Excerpt:
■ ■ ■ ■ ■

# Action Videos -- Lexi in "super slow mo" (240 fps)



## hcdoxies (Sep 22, 2010)

Hubby got a new camera that shoots in "super slow mow" - 240 fps. We've been having fun with Lexi


----------



## pandaparade (Dec 29, 2010)

Oh man, I dont have facebook : (


----------



## hcdoxies (Sep 22, 2010)

pandaparade said:


> Oh man, I dont have facebook : (


Can you not still view it? Let me change it...


----------



## hcdoxies (Sep 22, 2010)

Ok try again!


----------



## pandaparade (Dec 29, 2010)

Now it says removed or private, most likely still private.


----------



## hcdoxies (Sep 22, 2010)

OK I uploaded them to YouTube and put those in the post


----------



## mischiefgrrl (Oct 28, 2010)

Those are soooo adorable! I just love the slo-mo action!


----------



## pandaparade (Dec 29, 2010)

aww yay I can see them. Great videos, I love super slow motion.


----------



## Northwoods10 (Nov 22, 2010)

:laugh: Those are great!!

What kind of camera did your husband get that does that??


----------



## hcdoxies (Sep 22, 2010)

Thanks guys! We've been having A LOT of fun with this feature!!!

■ ■ ■ ■ ■

Data extract:
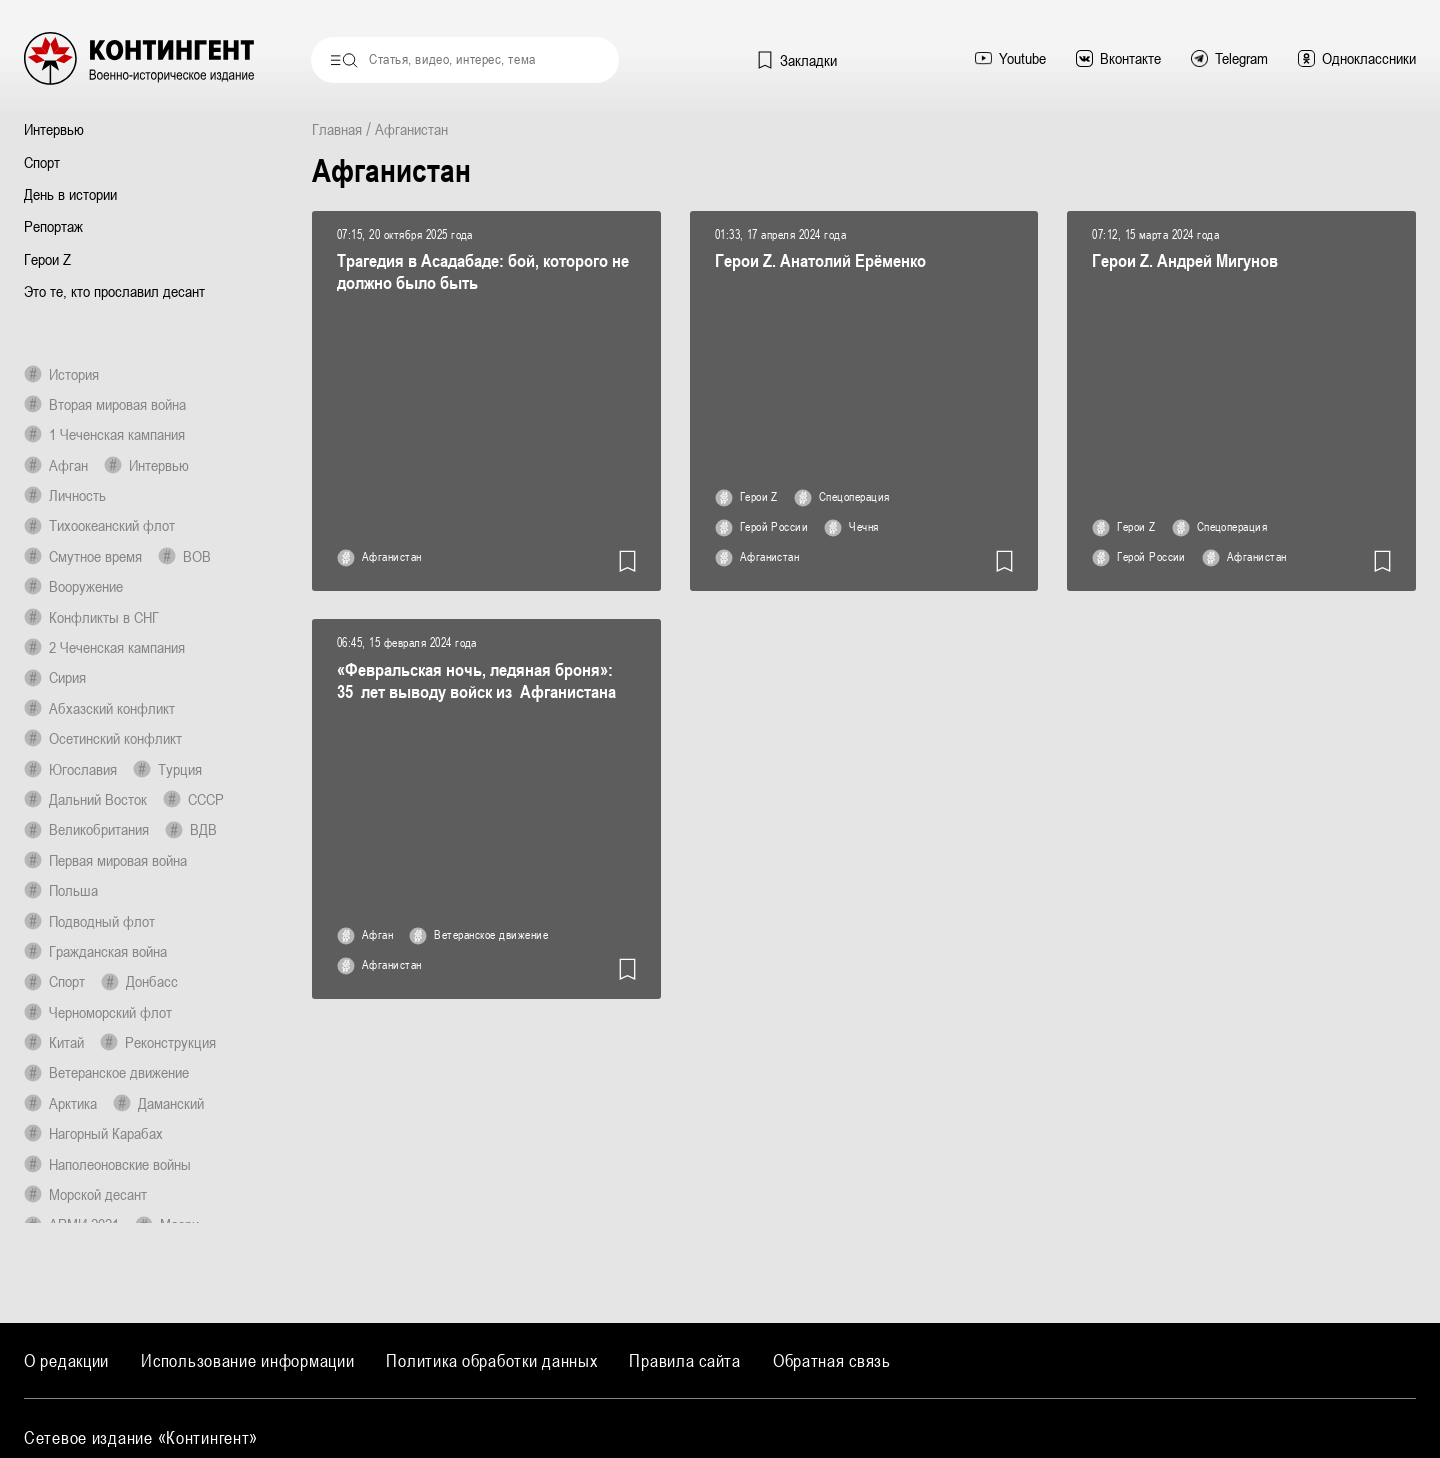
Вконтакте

■ ■ ■ ■ ■

Set problem A: Name every username that posts in the Lexi slow-motion thread.
Set problem B: Write out everything in the Lexi slow-motion thread from "## mischiefgrrl (Oct" down to "super slow motion.".
Set problem C: According to the Lexi slow-motion thread, how many frames per second does the new camera shoot?
You can set the data aside; it is not needed here.

Solution A: hcdoxies, pandaparade, mischiefgrrl, Northwoods10

Solution B:
## mischiefgrrl (Oct 28, 2010)

Those are soooo adorable! I just love the slo-mo action!


----------



## pandaparade (Dec 29, 2010)

aww yay I can see them. Great videos, I love super slow motion.

Solution C: 240 fps